The standard of care for Epithelial Ovarian Cancer has remained unchanged for over 30 years, reflecting the need for innovative treatments targeting advanced disease. A hallmark of solid tumors is the need for vascularization to supply oxygen and nutrients. Aggressive pro-angiogenic signals within the tumor microenvironment lead to formation of abnormal vessels characterized by reduced pericyte coverage and low perfusion. As a result of this vascular dysfunction, tumors have elevated hypoxia and interstitial fluid pressure (IFP), yielding an aggressive phenotype and reducing delivery of intravenous therapies to the tumor core. Anti-angiogenic therapies aim to reduce angiogenic stimuli and normalize tumor vessels. The three type-1-repeat (3TSR) region of Thrombospondin-1 contains the majority of its anti-angiogenic properties in a small peptide. These functions are mediated through the membrane protein, CD36. This thesis demonstrates that administration of 3TSR leads to vascular changes that prevent vascular shutdown caused by oncolytic Newcastle Disease Virus (NDV). Vascular normalization results in improved tumor perfusion, enhancing efficacy of oncolytic virotherapy through improved intratumoral immune cell delivery.

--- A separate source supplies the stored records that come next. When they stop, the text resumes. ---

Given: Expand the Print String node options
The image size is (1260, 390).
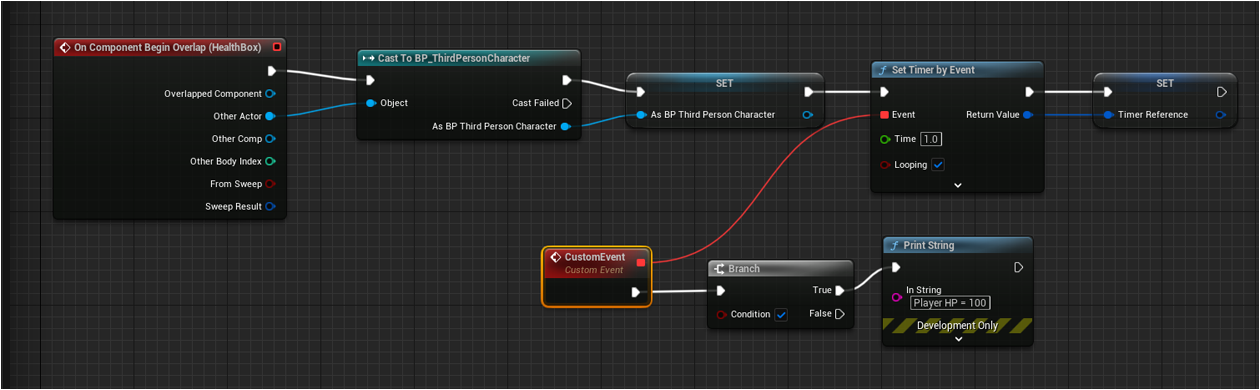Looking at the screenshot, I should [957, 339].
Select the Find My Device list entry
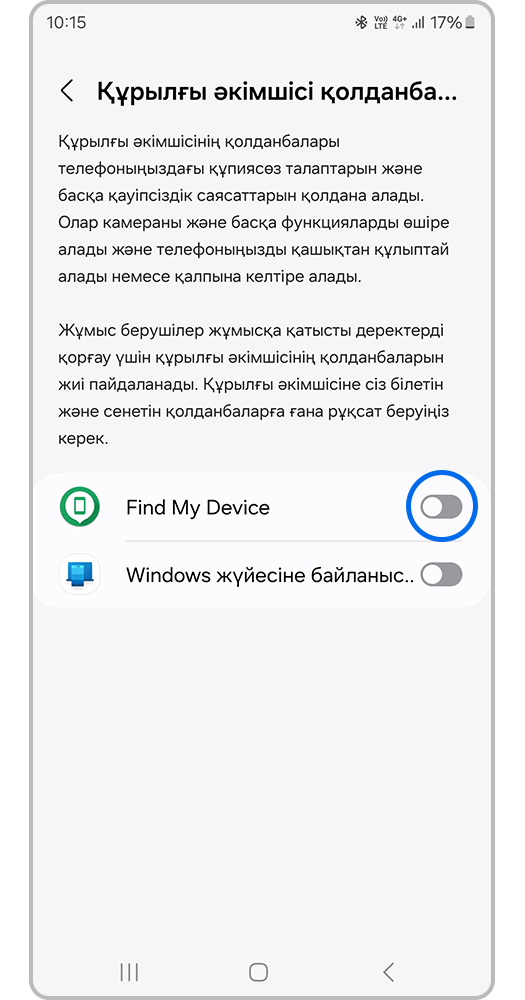525x1000 pixels. click(262, 507)
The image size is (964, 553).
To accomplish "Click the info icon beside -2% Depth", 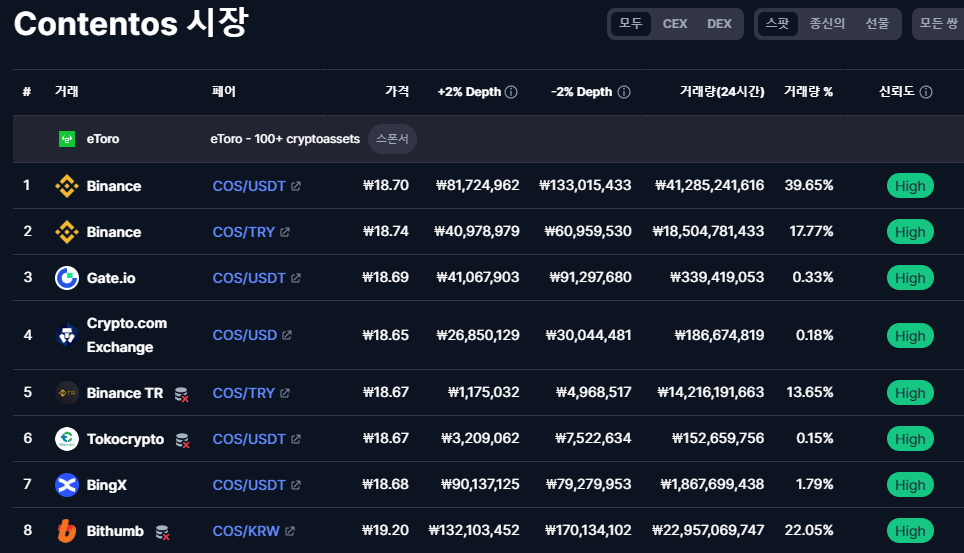I will click(x=624, y=92).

We have also developed a novel compound, Fc3TSR, that has two 3TSR peptides linked with a non-immunostimulatory Fc to increase in vitro and in vivo efficacy. Fc3TSR induces CD36 receptor clustering and potentiates enhanced downstream signal transduction in murine ovarian cancer cells compared to native 3TSR. In an orthotopic, syngeneic mouse model of ovarian cancer, Fc3TSR lowers IFP in the tumor core and enhances immune infiltration to sentinel lymph nodes. This novel construct also proves efficacious in other models, including a murine model of advanced pancreatic ductal adenocarcinoma (PDAC). This work utilizes advanced models to characterize the effects of Fc3TSR in remodeling multiple aspects of the tumor microenvironment that would otherwise obstruct treatment delivery and efficacy in solid tumors. The multi-modal aspects of Fc3TSR makes this therapeutic approach attractive for the treatment of advanced ovarian cancer and other malignancies that typically overcome single-agent therapy. In the future, the hope is that Fc3TSR may be used clinically in combination with other cancer therapies to improve intravenous delivery, avoid side-effects as a result of hyper-dosing and enhance survival of patients with advanced disease.